P11.30 Special VEGF90kDa form in exosome from GBM cells activates TAZ in endothelial cells to promote angiogenesis and contributes bevacizumab resistance

Abstract

Abstract BACKGROUND Glioblastoma (GBM) has obvious blood vessels proliferation, which is one of the important histological diagnostic criteria. Bevacizumab, VEGF targeted inhibitor, is found inefficient in 2/3 cases after the clinical trial. Here, we found a specific 90kDa form of VEGF (VEGF90K) in exosomes of GBM could activate TAZ expression in endothelial cells to promote angiogenesis, which might also contribute to Bevacizumab treatment resistance. MATERIAL AND METHODS Exosomes were isolated from U87, LN229 GBM cell culture medium and characterized using transmission electron microscopy, nanoparticle analysis, and western blotting. VEGF expression in GBM and TAZ expression in human umbilical vein endothelial cells (HUVEC) are inhibited by shRNA. In vitro migration, proliferation, and tube formation assays were used to assess the angiogenic potential of HUVEC cells. Western blotting was used to analysis TAZ expression in HUVEC. Bevacizumab or exosome inhibitor GW4869 were used separately or together to evaluation their blocking effects on angiogenic functions of GBM cells. RESULTS we found a unique 90kDa form of VEGF (VEGF90K) from exosome of GBM cells could activate TAZ expression in HUVEC cells which correlated with higher levels of cellular migration, proliferation, and tube formation.

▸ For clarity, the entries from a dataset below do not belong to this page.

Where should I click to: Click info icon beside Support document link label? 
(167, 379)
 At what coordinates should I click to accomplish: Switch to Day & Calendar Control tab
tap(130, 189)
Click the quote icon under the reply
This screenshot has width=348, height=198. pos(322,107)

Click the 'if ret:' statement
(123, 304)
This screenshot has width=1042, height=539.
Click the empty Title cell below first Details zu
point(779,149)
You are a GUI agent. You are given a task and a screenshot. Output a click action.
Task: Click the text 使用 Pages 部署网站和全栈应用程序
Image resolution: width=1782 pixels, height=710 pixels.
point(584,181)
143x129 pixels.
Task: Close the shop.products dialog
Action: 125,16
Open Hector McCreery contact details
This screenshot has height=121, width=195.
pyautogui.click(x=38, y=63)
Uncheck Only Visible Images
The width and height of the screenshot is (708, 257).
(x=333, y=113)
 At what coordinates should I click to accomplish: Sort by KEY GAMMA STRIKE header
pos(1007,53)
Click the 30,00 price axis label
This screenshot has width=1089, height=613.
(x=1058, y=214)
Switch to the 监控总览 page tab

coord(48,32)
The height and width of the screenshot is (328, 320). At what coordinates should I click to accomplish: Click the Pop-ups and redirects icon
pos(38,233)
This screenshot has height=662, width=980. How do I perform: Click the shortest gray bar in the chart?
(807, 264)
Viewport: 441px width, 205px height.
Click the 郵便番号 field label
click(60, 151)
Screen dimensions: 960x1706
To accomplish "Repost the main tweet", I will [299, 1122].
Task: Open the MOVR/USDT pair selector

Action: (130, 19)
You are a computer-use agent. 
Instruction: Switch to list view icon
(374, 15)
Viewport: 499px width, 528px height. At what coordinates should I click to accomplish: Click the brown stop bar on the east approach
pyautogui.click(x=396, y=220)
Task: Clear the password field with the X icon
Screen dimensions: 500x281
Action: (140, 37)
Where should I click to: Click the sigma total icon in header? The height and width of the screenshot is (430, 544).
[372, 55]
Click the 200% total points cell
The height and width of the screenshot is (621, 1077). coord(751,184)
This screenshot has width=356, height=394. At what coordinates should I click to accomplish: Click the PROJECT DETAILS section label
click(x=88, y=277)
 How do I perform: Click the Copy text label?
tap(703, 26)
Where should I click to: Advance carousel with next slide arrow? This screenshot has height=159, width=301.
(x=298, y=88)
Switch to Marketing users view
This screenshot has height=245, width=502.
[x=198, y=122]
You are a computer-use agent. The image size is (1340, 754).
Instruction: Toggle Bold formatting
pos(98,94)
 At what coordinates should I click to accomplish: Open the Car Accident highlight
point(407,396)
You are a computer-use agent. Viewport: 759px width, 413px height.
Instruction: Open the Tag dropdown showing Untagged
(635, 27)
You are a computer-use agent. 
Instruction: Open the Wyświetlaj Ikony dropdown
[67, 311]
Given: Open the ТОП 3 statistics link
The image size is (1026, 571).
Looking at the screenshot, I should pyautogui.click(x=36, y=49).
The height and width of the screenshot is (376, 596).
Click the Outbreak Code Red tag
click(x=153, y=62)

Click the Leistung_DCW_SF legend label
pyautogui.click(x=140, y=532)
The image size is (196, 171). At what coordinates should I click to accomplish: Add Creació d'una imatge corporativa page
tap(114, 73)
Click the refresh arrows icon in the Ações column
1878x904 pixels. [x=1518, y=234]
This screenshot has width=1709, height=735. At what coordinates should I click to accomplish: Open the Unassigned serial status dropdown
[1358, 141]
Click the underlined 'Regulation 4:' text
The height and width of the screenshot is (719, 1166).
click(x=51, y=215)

Knockdown VEGF expression in GBM exosomes or TAZ expression in HUVEC cells could decrease the angiogenic function of GBM cells. GW4869 combine Bevacizumab had significantly inhibited the angiogenic ability of GBM cells in vivo and in vitro. CONCLUSION A specific exosome-associated VEGF from GBM can promote angiogenesis by activating TAZ expression in endothelial cells. Targeted inhibition of exosome secretion can significantly inhibit tumor angiogenesis and restore bevacizumab effect. Our study highlights the unique properties of VEGF in exosome which might help to explore new treatment strategies of GBM.